In his poem "East Coker", T.S. Eliot remarks on the "raid on the inarticulate with shabby equipment". That set off a ripple effect in my mind and, although the allusion isn't perfect, I started thinking about what I do when writing no longer (or can't) suffice--what do I have for an artistic or emotional outlet when words literally fail me, fail to express what's inside my spirit? Anyone interested?

jan 27, 2008, 12:54 pm

God. The concept is terrifying - I don't think I exist without words. There's nothing else there. No soul, no spirit, just a big spiraling mess of words.

Redigeret: jan 27, 2008, 1:35 pm

Just about anything that can engage the pesky left brain can work (not saying it always does!) to stimulate the creative mind: walking, dancing, driving. Any repetitive motion - washing dishes, sweeping (plus you end up with a clean house).

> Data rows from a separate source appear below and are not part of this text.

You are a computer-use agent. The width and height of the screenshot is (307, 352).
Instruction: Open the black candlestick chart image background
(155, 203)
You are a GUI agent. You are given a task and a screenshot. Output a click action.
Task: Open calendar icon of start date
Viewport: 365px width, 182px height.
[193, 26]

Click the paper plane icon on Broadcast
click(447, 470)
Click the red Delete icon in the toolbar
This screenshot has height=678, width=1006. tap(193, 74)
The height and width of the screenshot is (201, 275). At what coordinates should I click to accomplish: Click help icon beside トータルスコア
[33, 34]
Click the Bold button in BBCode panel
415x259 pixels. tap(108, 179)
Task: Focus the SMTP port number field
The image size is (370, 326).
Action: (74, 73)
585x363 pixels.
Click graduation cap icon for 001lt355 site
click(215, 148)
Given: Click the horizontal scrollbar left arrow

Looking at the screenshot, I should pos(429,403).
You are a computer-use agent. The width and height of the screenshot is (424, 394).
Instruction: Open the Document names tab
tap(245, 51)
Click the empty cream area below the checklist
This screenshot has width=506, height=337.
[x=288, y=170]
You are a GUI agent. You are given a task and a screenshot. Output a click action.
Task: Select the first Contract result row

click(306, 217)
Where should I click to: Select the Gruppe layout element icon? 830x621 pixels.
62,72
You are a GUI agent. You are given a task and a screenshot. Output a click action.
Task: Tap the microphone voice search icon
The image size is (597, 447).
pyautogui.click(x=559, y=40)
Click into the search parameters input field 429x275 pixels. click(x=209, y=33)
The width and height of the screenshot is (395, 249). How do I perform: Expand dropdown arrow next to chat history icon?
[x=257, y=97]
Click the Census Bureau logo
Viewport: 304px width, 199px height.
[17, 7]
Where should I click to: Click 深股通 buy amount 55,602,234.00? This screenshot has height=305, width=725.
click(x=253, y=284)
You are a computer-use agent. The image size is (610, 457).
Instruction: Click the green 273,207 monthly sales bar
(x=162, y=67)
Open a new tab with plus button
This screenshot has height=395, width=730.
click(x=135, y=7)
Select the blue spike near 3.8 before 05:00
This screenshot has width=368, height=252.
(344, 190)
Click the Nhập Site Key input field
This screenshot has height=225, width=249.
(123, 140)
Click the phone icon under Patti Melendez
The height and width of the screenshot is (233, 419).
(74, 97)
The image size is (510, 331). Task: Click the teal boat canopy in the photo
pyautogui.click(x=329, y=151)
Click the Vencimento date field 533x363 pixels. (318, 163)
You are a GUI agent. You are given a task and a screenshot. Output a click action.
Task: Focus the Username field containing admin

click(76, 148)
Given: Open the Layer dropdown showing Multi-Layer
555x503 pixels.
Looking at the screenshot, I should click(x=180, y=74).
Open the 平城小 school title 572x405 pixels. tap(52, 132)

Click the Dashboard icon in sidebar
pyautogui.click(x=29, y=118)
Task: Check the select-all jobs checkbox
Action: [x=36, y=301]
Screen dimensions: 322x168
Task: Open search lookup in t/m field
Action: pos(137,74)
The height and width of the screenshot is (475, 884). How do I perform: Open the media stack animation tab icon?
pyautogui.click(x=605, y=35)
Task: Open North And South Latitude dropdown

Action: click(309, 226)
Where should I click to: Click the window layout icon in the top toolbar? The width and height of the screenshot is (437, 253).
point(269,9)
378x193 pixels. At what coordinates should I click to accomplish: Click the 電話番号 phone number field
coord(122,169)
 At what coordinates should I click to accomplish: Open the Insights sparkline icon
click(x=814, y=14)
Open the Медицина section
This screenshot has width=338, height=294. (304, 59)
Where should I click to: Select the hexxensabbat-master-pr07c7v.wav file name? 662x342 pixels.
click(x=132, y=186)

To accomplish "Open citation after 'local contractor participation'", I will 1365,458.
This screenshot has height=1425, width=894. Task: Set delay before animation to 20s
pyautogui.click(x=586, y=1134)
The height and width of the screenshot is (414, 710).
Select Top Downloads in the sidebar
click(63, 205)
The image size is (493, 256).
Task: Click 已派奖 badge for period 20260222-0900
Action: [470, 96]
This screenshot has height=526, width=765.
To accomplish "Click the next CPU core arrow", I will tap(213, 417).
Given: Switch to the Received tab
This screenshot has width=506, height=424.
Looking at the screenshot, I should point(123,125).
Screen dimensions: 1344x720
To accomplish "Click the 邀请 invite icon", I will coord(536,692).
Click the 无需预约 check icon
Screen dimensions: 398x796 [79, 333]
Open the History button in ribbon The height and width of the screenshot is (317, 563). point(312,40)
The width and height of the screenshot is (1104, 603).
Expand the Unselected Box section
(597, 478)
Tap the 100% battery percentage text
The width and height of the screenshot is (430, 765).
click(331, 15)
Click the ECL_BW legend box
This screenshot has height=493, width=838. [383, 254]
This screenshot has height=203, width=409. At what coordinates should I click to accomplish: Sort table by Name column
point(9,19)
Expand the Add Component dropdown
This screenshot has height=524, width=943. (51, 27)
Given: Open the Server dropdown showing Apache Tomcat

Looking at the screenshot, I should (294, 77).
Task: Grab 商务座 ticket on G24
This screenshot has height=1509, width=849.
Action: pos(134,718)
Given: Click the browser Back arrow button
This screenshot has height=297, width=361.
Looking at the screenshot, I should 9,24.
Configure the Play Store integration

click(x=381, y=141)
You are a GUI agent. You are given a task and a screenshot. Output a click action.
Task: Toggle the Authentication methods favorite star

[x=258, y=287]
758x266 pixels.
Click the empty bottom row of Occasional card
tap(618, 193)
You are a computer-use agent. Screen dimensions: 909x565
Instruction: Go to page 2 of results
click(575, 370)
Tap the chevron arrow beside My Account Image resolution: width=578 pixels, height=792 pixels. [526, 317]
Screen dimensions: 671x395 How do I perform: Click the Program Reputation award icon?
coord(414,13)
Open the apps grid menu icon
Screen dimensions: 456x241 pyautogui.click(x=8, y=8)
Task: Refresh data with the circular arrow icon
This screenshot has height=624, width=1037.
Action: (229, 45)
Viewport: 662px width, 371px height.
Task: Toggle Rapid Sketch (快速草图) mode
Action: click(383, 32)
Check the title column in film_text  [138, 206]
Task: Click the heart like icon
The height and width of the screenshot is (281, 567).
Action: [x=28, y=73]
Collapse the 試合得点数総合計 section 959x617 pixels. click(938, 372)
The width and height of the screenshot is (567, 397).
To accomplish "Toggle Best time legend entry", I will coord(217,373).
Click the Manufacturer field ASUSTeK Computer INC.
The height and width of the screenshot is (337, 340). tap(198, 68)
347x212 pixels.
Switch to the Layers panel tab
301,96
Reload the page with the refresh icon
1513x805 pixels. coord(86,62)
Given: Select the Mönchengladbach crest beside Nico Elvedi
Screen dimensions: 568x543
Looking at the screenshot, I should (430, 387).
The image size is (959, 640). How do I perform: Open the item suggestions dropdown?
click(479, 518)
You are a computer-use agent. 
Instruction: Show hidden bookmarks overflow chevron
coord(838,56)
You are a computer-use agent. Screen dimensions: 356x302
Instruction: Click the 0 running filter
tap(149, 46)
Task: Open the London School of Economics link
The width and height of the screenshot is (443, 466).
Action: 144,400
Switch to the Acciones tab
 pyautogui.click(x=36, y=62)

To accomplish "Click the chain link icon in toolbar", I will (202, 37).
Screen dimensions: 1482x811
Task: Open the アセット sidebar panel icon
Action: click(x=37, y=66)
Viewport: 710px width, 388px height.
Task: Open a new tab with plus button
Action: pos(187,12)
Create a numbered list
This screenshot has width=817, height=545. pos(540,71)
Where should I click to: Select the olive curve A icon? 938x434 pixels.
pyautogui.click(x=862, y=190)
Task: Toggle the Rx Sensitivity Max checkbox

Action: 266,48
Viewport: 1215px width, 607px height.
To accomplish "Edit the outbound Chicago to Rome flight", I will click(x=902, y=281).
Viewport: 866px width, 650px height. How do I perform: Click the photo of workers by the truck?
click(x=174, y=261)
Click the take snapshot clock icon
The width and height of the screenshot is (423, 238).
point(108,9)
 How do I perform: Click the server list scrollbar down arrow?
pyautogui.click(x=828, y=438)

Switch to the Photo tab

Play with images - I'm not a visual artist per se, but playing with collage can get the juices flowing. Take photographs - requires observation and an artistic eye. Play with colors.

Flow write -- pick a word or a phrase and just go with it. Get all the chaff out so the cream will rise to the top (do you LOVE the mixed metaphors??).

Play with dreams -- write them down, pull out patterns and images that are striking to you.

This is not necessarily to create great works of art, but to express, to get creative and engage other parts of your brain, bring a richness to your writing that might not happen by sitting at your desk staring at a screen or blank page.

Other ideas?

jan 27, 2008, 3:05 pm

In my younger days, I would bang away on the piano. Rachmaninoff, & other loud, show-off pieces. Then, with a family more gentle stuff. Now, listening to music, classical, smooth jazz, new age, can induce a creative mood. Or whatever your favorite music is. Working in another medium -- if you are able to draw or work with fabric ect. Or a change of pace, woodwork, working in the yard & garden - creativity comes in many forms.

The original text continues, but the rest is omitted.